Staph infections are caused by bacteria commonly found on the skin or in the nose.

The staphylococcus aureus (staph) bacteria is a relatively common type of bacteria that usually doesn’t cause any harm. However, a staph infection can occur when the staph bacteria enters the body and begins to multiply.

Staph infections are especially dangerous when it enters a person’s blood.

It’s commonly believed that people are more likely to develop staph infections after being hospital, because of to their contact with healthcare workers and proximity to other sick people.

However, a new research suggests that more drug-resistant staph infections are now coming from the community.

Hospital and clinics are now better protected against staph infections because of adequate infection control measures and more sparing use of antibiotics.

But as Hunter New England health district infectious diseases physician Dr John Ferguson explains, the growing number of staph infections outside of hospitals are “of quite some public health importance”.

Recently there is a specific strain, Methicillin-resistant Staphylococcus aureus (MRSA), also known as the golden staph, that has developed a resistance to antibiotics – making it harder to treat and manage.

“We’d been concerned for a long time about golden staph or MRSA in Hunter New England, and the research was around working out how much was out there in the community,” Dr Ferguson said.

“We surprisingly found that the majority of infections were in people that had no connection with health care at all, so this was an infection that had become endemic in the community”.

To better understand the physiology of staph infections, researchers from the Australian National University (ANU) analysed tens of thousands of pathology specimens from between 2008 and 2014.

What was found was that nearly 60 per cent of the samples that contained drug-resistant staph bacteria were from patients who had not recently spent time in hospital.

The amount of drug resistant infections was found to be alarmingly high in people aged under 40, Indigenous Australians, and residents of aged care facilities.

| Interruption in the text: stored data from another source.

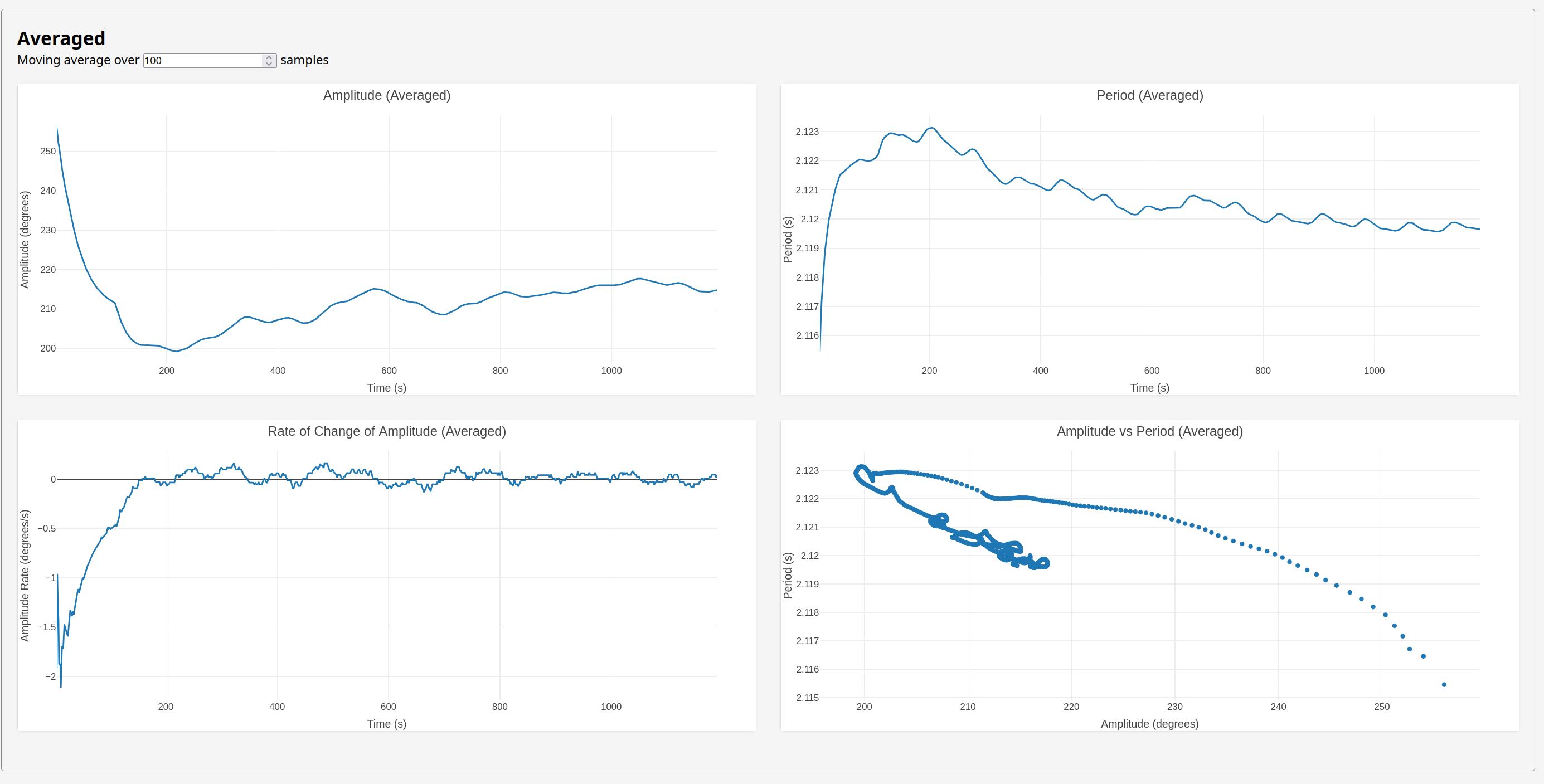
Task: Click the "Averaged" section heading
Action: [x=61, y=38]
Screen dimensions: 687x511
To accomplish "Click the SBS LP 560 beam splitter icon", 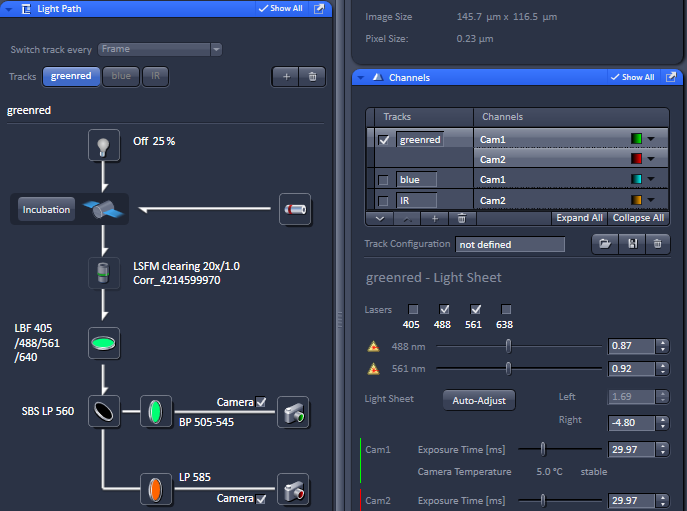I will coord(103,412).
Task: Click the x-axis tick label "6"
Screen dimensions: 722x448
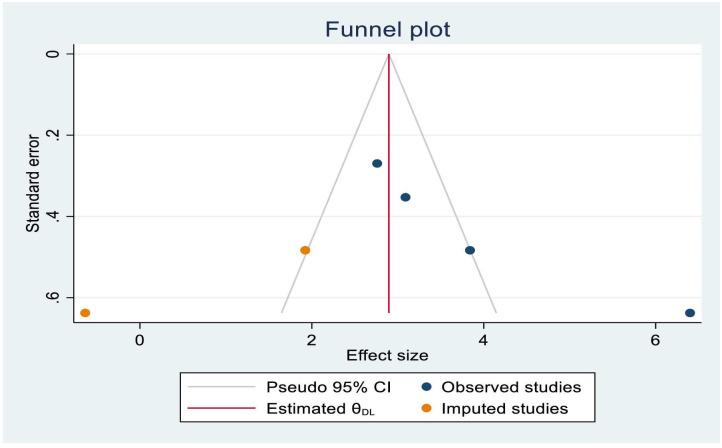Action: [656, 337]
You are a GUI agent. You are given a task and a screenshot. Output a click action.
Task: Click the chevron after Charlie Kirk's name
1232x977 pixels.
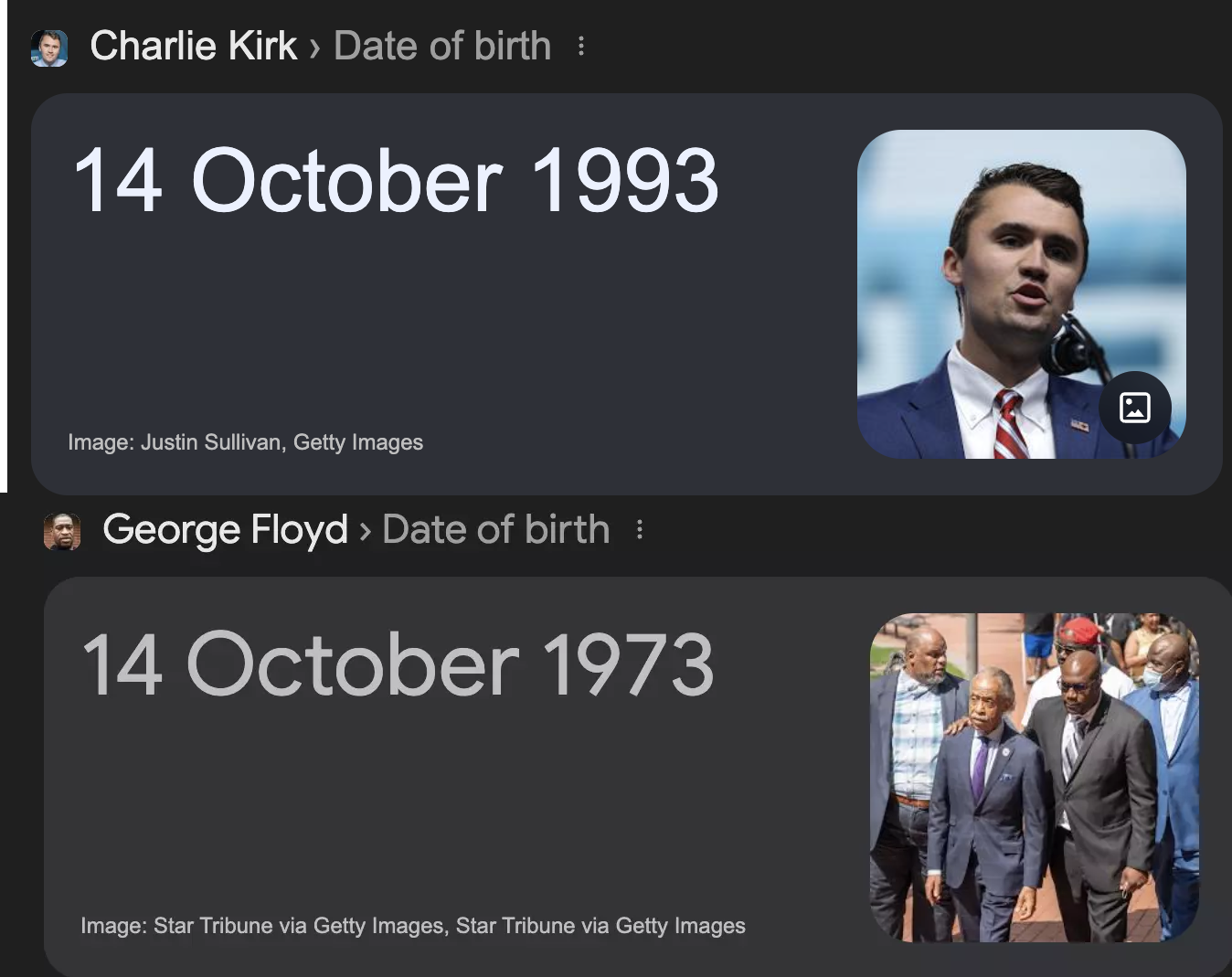(315, 48)
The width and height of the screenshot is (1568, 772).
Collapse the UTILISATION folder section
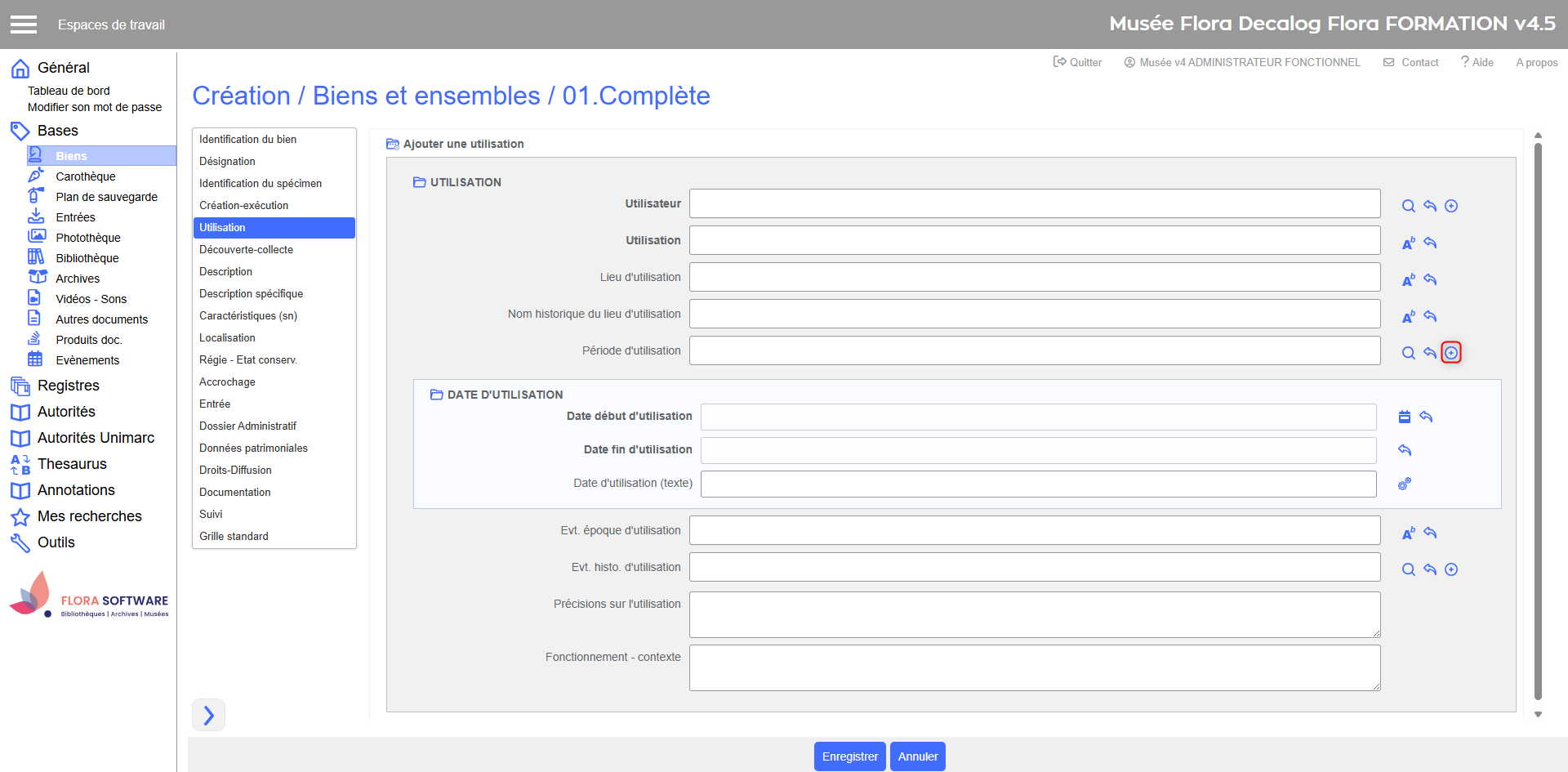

Dr Ferguson believes that staph infections are speaking faster in the community because of higher use of antibiotics – which leads the bacteria to develop resistance.

“And then [it spreads] from person-to-person, within households, within institutions, sporting teams, etc,” he said.

Most of the prescriptions for antibiotics are from GPs, and it’s been suggested that it’s important to ensure they have the information on appropriate prescription because aged care homes aren’t in a position to override prescriptions from GPs.

Dr Ferguson says that surveillance is another area which needs to be looked at, as there are no requirement for public health authorities to be notified if a patient’s pathology sample tests positive for drug resistant staph.

“We don’t have a good system of surveillance for things like MRSA,” Dr Ferguson said.

“If we look to other public health notifiable diseases, they are notified by all laboratories, private and public.”

Dr Ferguson says that a “comprehensive surveillance system” would allow groups that are affected by MRSA to be identified in real time so targeted strategies could be applied – and before it has a chance to spread.

If you suspect that you have a staph skin infection, it’s important to see your doctor as soon as possible.

Severe staph skin infections, like staphylococcal scalded skin syndrome, may need to be treated in hospital.